Symptoms and Diagnosis
The symptoms of Batten disease stem from its classification as a lysosomal storage disorder, interfering with cells’ ability to break down wastes. The build-up of waste or, lipofuscin, causes cell death and leads to the early death of children and some adults. During the progression of the disease, which varies by type, the affected child or adult can experience a combination of some of the below characteristics. It is important to note, each presentation is unique and not all symptoms are present in every phenotype.
- Seizures
- Visual impairment/blindness
- Personality and behavior changes
- Ataxia
- Myoclonus
- Dementia
- Cognitive decline
- Psychiatric symptoms (i.e. aggression)
- Extrapyramidal symptoms (i.e. spasms, restlessness, rigidity, tremors, jerky movements)
- Loss of motor skills and the ability to walk, talk and communicate
Diagnosing Batten Disease
Families tell of very long diagnostic journeys, often years after the first signs of seizures or loss of sight. In a recent needs assessment completed by BDSRA, more than 30 different diagnoses were reported by families before the final Batten diagnostic determination.

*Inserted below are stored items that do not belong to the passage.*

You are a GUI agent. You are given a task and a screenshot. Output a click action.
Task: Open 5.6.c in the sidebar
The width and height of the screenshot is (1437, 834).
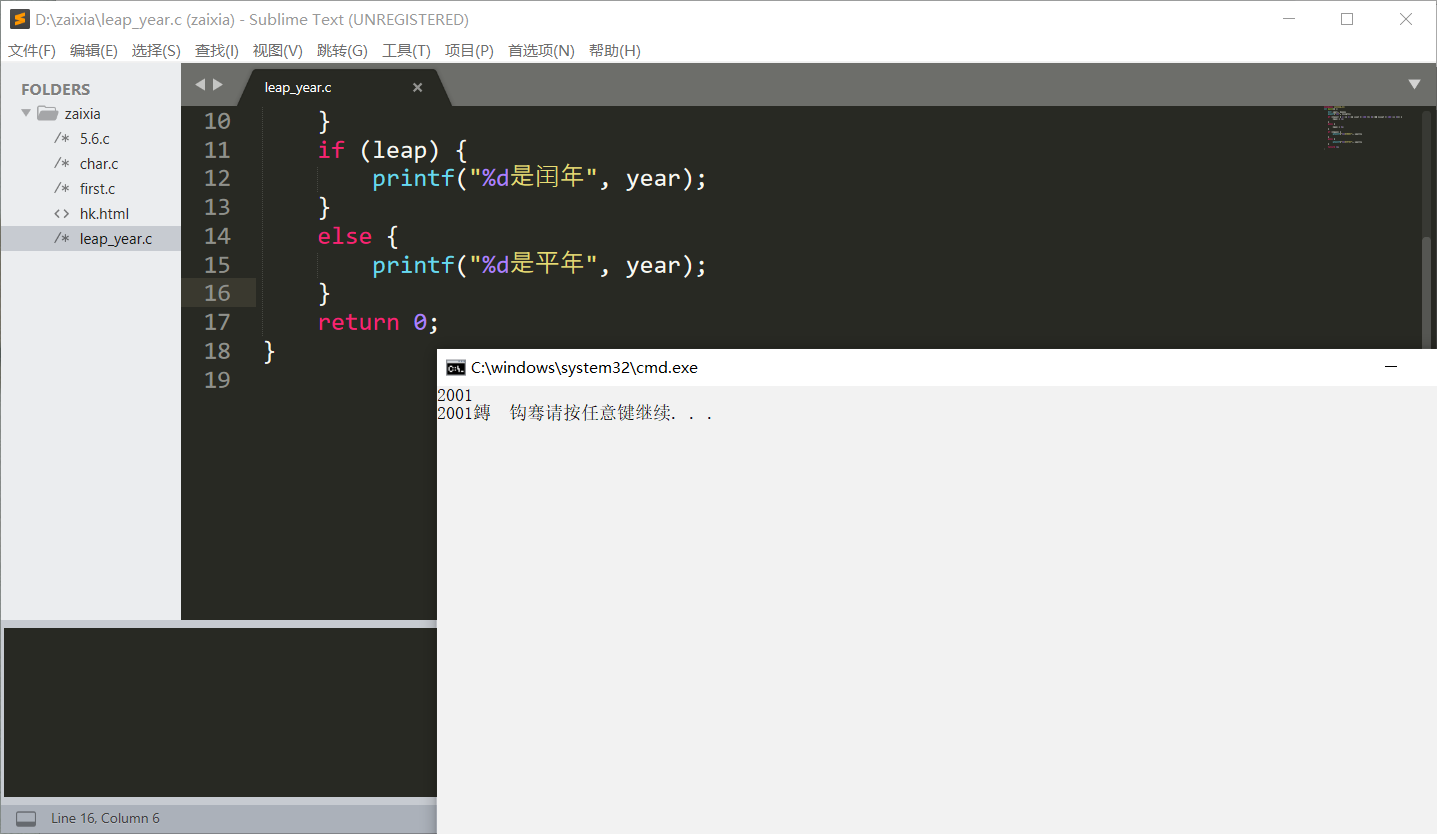pos(95,139)
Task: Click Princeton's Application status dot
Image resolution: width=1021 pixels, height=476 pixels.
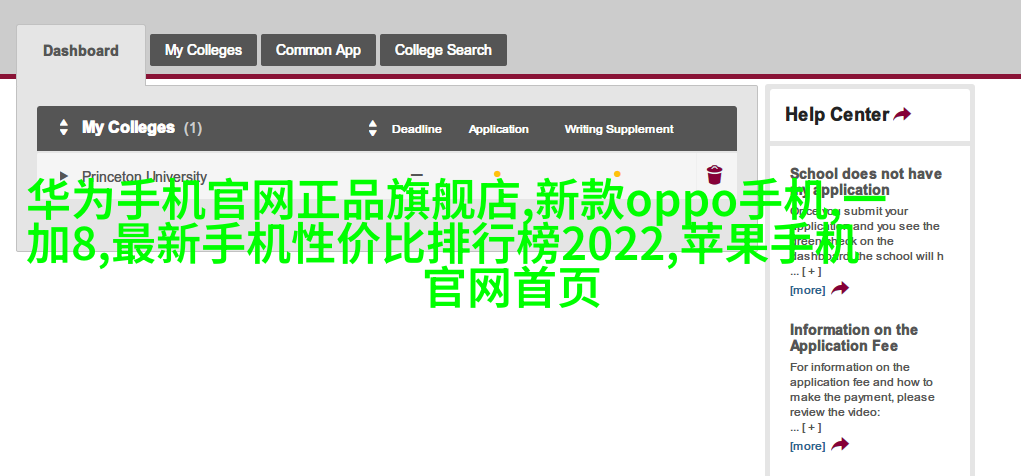Action: (x=497, y=174)
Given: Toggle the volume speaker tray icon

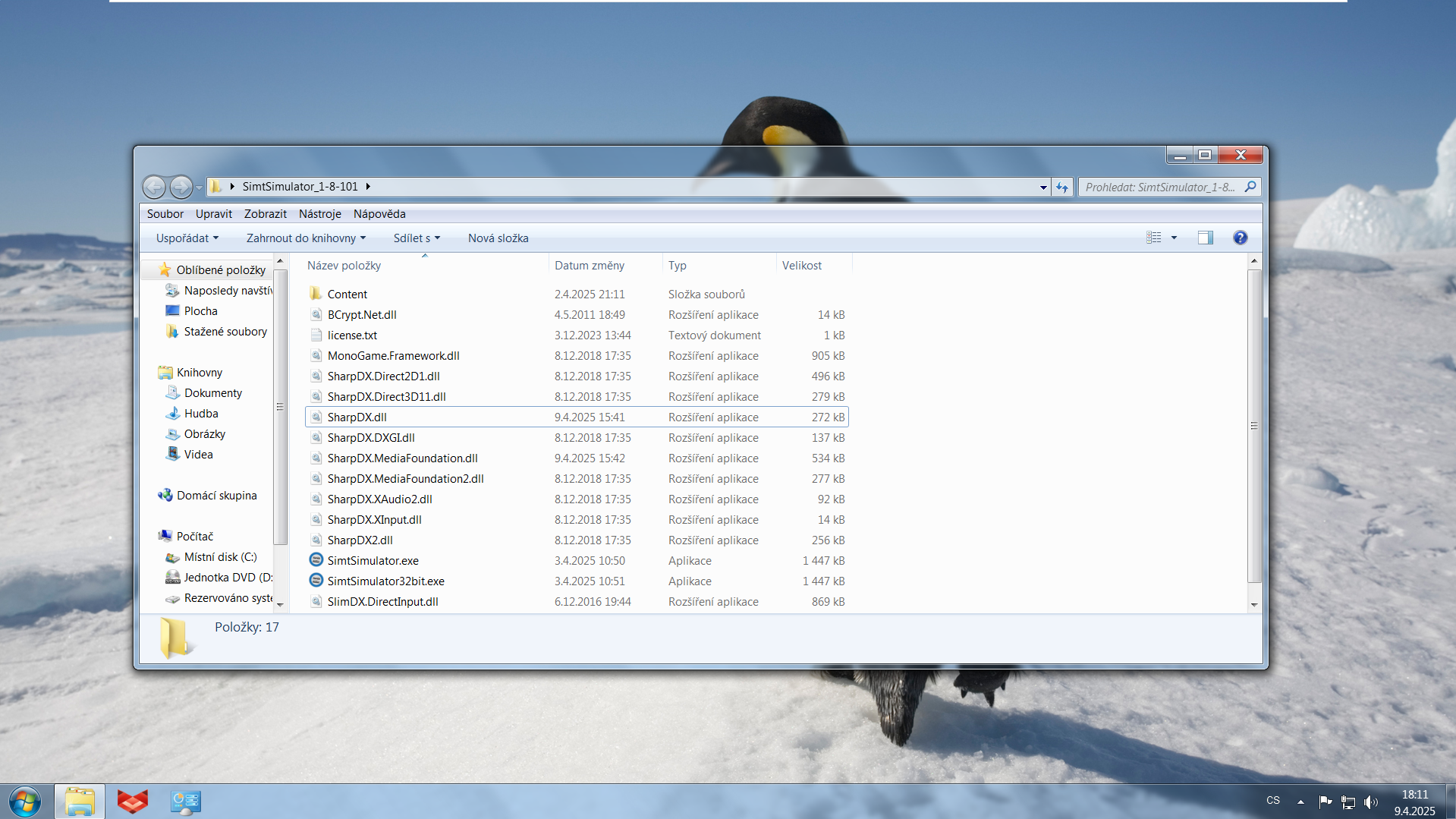Looking at the screenshot, I should [x=1370, y=802].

Autism, seizure disorder, epilepsy, PDD and others are common early diagnoses. There have been recent improvements in genetic testing that have made diagnosing Batten disease much quicker and more reliable than in years past. Ultimately, we would like to see batten on newborn screening panels and are collaborating in efforts to do so.
Following a review of the person’s individual and family medical history and a neurological exam, several tests can be used to diagnose Batten disease and other neuronal ceroid lipofuscinoses. Currently, most diagnoses of Batten disease are made by genetic testing. Possible diagnostic tests include:
- DNA analysis/genetic testing. DNA analysis can confirm the presence of one of the mutated genes that cause an NCL disease, as well as be used in prenatal diagnosis of the disease. Increasingly, the NCL genes are being included on commercially available epilepsy gene panels.
- measurement of enzyme activity. Various enzymes are either deficient or missing in NCL disorders. Measuring enzyme levels can be used to confirm or rule out CLN1 and CLN2 disease.
- blood or urine tests. These tests can detect abnormalities that may indicate Batten disease. For example, elevated levels of a chemical called dolichol are found in the urine of many individuals with NCL. And the presence of abnormal white blood cells that contain holes or cavities—called vacuolated lymphocytes—is common to certain disease mutations.
- skin or tissue sampling. The accumulated lipofuscins form distinctive shapes—some look like half-moons while others look like fingerprints—when viewed under a microscope. The lipofuscins also take on a greenish-yellow color when viewed under an ultraviolet light microscope.
- electroencephalogram (EEG). An EEG monitors brain activity through the skull, using electrodes that are placed on the scalp. Telltale patterns in the brain’s electrical activity suggest an individual has seizures.
- electrical studies of the eyes. These tests, which include visual-evoked responses (which measure electrical activity in the brain generated by sight) and electroretinograms (used to detect abnormalities with the retina), can identify various eye problems common in several NCLs. And the greenish-yellow color of lipofuscins can sometimes be detected by examining the back of the eye.
- diagnostic imaging. Computed tomography (CT) and magnetic resonance imaging (MRI) create scans that can help doctors look for changes in the brain’s appearance.
Parents need to know their child’s diagnosis and prognosis. No matter how sad the news, it is very important to get a diagnosis as quickly as possible. Diagnosis means more time with family and less time searching for an answer. It allows families to connect to the support and information that a disease community like BDSRA can provide. Early diagnosis may impact eligibility for a clinical trial and can inform other family planning decisions.
One family shared the diagnostic journey of their son:
- Struggling with speech at 2 ½, in early intervention
- First seizure at age 3 with second seizure soon after and referral to neurologist
- Diagnosed with epilepsy after video EEG, MRI, bloodwork
- New neurologist diagnosed Doose Syndrome
- Intractable seizures led to keto diet and referral to Johns Hopkins, leading to genetic testing
- Diagnosis made after vision loss at age 4
Another family shared how a diagnosis unfolded for their daughter:
- By age 2 had tonic clonic seizure, were told it was a febrile seizure due to recently being sick.
- At age 4 experiences another tonic clonic seizure and memory loss begins
- Visited a pediatric neurologist that did not want to perform an EEG
- The tonic clonic seizures continued at age 5 and more visits to the pediatric neurologist
- When she was 6 she began hearing and talking to voices, the pediatric neurologist finally ordered the EEG and diagnosed her with epilepsy and age associated learning disabilities.
- Significant vision loss followed, suspected Retinitis Pigmentosa, but no suspected connection to epilepsy
- At almost 7 years old, an Ophthalmologist ordered an ERG to confirm RP which resulted in a Batten disease diagnosis, bloodwork confirmed this diagnosis more than 5 years from the start of her symptoms.